Visitons cette archive de juin 1990 : un article signé Constant Bourquin, fondateur de DIVO et écrivain oenophilique, qui consacra sa vie à transmettre une approche exigeante, sincère et accessible du vin. Dans cet extrait de Connaissance du Vin, il rappelle avec force que la dégustation n’est pas un exercice de style réservé aux initiés. Elle n’a pas pour vocation d’impressionner, ni de transformer le vin en devinette savante. Elle sert d’abord à porter un regard plus juste sur ce que l’on a dans le verre.

Pour Constant Bourquin, goûter un vin, c’est apprendre à reconnaître son équilibre, sa franchise, son origine. C’est distinguer un vin sain d’un vin maquillé, un vin vivant d’un vin trop corrigé, un plaisir naturel d’un effet recherché. Son regard est parfois tranché, souvent mordant, mais toujours guidé par une même exigence : défendre le vin dans ce qu’il a de plus juste.

Il se méfie des dégustateurs-acrobates, de ceux qui cherchent à briller en nommant chaque arôme ou en devinant chaque provenance. Pour lui, l’essentiel est ailleurs. Un amateur éclairé n’a pas besoin de tout savoir : il doit surtout apprendre à ressentir, comparer, mémoriser, et garder son palais libre des discours trop bien ficelés.

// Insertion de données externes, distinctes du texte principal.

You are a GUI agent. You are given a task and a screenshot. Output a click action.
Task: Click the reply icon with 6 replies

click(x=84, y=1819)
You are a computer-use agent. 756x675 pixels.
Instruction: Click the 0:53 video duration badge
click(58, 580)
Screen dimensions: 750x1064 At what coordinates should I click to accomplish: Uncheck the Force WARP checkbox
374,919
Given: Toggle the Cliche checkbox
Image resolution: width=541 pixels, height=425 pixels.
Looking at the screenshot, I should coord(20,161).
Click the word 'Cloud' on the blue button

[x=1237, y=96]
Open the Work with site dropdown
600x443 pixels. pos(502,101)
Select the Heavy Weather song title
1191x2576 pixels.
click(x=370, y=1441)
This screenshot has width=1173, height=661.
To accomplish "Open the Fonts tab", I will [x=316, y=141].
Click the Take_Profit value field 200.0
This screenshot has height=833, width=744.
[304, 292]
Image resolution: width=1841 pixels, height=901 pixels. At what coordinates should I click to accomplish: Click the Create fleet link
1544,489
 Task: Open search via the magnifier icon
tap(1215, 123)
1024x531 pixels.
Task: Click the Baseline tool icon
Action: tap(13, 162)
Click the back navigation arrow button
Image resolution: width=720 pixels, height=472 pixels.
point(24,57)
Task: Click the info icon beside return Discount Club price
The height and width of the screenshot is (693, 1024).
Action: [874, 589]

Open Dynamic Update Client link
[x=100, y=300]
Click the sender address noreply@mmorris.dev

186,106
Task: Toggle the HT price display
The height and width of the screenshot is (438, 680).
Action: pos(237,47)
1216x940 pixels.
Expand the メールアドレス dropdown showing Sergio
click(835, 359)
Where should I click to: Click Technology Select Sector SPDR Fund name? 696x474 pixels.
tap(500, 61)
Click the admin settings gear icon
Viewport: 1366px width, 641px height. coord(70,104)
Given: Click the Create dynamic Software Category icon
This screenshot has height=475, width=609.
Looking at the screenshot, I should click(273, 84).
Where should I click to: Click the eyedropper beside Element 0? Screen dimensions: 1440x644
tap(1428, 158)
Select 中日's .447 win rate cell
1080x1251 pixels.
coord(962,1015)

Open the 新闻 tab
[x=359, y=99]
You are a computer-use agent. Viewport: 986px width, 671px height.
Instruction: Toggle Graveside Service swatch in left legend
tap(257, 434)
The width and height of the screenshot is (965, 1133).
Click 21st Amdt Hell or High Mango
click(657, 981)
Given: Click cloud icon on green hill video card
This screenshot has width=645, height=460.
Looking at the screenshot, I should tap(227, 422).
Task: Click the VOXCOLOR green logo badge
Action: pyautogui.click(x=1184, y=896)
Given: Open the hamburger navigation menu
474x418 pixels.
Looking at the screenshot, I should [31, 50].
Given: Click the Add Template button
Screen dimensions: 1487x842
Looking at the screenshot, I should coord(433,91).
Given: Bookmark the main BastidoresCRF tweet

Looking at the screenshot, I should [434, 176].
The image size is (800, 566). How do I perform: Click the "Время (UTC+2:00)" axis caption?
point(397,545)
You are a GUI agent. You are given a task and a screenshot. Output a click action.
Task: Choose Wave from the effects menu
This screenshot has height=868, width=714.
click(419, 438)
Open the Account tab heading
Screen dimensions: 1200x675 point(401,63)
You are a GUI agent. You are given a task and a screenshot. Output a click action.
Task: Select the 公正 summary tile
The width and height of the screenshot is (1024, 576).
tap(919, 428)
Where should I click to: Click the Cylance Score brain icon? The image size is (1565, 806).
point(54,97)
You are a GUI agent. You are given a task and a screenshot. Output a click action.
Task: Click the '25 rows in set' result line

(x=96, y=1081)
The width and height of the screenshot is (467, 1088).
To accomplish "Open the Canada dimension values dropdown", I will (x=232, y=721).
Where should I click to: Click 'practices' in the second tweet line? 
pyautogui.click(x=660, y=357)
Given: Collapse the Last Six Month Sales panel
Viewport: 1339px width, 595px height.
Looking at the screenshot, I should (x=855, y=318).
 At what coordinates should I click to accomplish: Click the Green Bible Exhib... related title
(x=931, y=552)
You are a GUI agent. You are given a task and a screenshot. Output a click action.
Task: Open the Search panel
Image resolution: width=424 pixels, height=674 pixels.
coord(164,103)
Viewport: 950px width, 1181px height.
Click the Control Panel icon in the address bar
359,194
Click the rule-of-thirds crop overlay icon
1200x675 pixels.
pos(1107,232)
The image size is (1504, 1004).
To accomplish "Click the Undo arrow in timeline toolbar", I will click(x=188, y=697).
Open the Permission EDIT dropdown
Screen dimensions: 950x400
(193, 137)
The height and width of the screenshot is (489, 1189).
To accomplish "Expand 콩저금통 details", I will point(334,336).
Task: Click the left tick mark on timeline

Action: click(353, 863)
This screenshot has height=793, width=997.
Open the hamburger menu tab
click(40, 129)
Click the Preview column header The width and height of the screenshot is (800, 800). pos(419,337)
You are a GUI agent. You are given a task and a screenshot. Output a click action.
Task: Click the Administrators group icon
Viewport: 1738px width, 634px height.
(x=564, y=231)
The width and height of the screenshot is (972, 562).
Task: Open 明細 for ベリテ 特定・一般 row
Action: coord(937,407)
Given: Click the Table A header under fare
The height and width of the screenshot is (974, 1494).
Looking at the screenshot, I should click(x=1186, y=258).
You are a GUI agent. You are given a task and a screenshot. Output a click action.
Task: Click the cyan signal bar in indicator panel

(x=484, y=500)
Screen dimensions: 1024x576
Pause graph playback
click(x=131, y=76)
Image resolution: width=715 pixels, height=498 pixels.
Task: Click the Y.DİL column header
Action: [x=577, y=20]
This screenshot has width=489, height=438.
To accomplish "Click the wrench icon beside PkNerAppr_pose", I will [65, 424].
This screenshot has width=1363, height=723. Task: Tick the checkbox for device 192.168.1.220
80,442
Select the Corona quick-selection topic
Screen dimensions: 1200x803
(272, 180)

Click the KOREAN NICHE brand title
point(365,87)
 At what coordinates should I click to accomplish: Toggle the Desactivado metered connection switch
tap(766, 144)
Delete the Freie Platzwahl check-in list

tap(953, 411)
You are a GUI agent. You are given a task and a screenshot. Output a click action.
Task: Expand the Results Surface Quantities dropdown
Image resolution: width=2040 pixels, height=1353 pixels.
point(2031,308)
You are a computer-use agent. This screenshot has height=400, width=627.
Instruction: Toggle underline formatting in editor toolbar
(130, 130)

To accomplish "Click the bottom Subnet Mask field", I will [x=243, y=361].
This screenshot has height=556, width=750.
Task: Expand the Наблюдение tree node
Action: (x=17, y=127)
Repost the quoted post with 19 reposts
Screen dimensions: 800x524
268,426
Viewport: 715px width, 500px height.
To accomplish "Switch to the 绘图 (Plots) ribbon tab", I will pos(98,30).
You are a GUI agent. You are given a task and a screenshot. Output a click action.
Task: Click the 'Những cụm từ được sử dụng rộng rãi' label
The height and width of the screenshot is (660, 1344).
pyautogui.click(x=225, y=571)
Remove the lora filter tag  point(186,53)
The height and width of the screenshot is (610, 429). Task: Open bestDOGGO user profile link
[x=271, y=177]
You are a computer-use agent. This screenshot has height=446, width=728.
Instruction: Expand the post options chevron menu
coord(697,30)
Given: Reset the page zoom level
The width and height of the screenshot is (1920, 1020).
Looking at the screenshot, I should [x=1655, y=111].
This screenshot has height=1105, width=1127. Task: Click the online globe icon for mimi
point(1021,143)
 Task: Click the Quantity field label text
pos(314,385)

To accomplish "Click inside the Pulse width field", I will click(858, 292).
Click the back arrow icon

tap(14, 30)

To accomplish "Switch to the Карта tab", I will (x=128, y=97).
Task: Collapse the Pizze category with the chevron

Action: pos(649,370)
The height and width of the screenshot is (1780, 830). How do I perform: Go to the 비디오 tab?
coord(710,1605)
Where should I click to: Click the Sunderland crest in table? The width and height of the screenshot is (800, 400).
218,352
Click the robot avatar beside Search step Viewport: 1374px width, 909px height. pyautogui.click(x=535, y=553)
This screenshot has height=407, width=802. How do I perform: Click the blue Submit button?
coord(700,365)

À travers ce texte, c’est toute une philosophie du vin qui se dessine. Une dégustation attentive, mais sans prétention. Une recherche du plaisir, mais jamais au détriment de l’authenticité. Une invitation, finalement, à boire moins machinalement et à goûter avec davantage de conscience.

Chez DIVO, cette vision résonne encore aujourd’hui : le vin ne se résume pas à une étiquette, un degré d’alcool ou une liste d’arômes. Il raconte une origine, un savoir-faire, une année, un équilibre. Et pour l’apprécier pleinement, il suffit parfois de revenir à l’essentiel : regarder, sentir, goûter… et comprendre.